• _WHAT TO DO_:
Your response should consist of every entry, unchanged.

..............................

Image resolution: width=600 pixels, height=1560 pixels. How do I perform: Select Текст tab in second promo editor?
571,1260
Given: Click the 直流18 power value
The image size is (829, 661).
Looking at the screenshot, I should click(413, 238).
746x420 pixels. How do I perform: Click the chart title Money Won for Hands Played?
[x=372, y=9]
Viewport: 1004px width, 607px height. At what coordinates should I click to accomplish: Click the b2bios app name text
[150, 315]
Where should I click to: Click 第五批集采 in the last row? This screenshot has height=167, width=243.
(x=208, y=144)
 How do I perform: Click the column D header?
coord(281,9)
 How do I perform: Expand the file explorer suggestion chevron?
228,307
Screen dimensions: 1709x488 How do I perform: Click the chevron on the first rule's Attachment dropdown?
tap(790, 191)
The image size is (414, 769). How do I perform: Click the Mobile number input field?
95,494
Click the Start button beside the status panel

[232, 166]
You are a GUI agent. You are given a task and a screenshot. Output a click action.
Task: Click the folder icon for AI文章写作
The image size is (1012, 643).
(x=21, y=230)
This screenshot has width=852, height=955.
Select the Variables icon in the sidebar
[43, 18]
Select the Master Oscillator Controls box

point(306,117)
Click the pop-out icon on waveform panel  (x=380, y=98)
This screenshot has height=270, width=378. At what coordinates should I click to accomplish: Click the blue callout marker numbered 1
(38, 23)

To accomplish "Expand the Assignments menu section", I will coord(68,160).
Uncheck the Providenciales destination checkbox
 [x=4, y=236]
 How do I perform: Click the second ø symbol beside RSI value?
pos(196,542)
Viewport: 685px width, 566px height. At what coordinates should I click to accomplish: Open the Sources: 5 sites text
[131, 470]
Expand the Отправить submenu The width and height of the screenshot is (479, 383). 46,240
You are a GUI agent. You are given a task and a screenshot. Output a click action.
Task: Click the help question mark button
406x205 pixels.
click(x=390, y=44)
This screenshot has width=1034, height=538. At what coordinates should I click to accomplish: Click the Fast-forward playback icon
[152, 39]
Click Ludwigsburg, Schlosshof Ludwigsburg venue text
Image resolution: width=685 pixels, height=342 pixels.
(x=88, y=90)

..............................

• _THE COMPLETED TASK_:
Image resolution: width=600 pixels, height=1560 pixels. How do I perform: Select Текст tab in second promo editor?
571,1260
Given: Click the 直流18 power value
The image size is (829, 661).
Looking at the screenshot, I should click(413, 238).
746x420 pixels. How do I perform: Click the chart title Money Won for Hands Played?
[x=372, y=9]
Viewport: 1004px width, 607px height. At what coordinates should I click to accomplish: Click the b2bios app name text
[150, 315]
Where should I click to: Click 第五批集采 in the last row? This screenshot has height=167, width=243.
(x=208, y=144)
 How do I perform: Click the column D header?
coord(281,9)
 How do I perform: Expand the file explorer suggestion chevron?
228,307
Screen dimensions: 1709x488 How do I perform: Click the chevron on the first rule's Attachment dropdown?
tap(790, 191)
The image size is (414, 769). How do I perform: Click the Mobile number input field?
95,494
Click the Start button beside the status panel

[232, 166]
You are a GUI agent. You are given a task and a screenshot. Output a click action.
Task: Click the folder icon for AI文章写作
The image size is (1012, 643).
(x=21, y=230)
This screenshot has width=852, height=955.
Select the Variables icon in the sidebar
[43, 18]
Select the Master Oscillator Controls box

point(306,117)
Click the pop-out icon on waveform panel  (x=380, y=98)
This screenshot has height=270, width=378. At what coordinates should I click to accomplish: Click the blue callout marker numbered 1
(38, 23)

To accomplish "Expand the Assignments menu section", I will coord(68,160).
Uncheck the Providenciales destination checkbox
 [x=4, y=236]
 How do I perform: Click the second ø symbol beside RSI value?
pos(196,542)
Viewport: 685px width, 566px height. At what coordinates should I click to accomplish: Open the Sources: 5 sites text
[131, 470]
Expand the Отправить submenu The width and height of the screenshot is (479, 383). 46,240
You are a GUI agent. You are given a task and a screenshot. Output a click action.
Task: Click the help question mark button
406x205 pixels.
click(x=390, y=44)
This screenshot has width=1034, height=538. At what coordinates should I click to accomplish: Click the Fast-forward playback icon
[152, 39]
Click Ludwigsburg, Schlosshof Ludwigsburg venue text
Image resolution: width=685 pixels, height=342 pixels.
(x=88, y=90)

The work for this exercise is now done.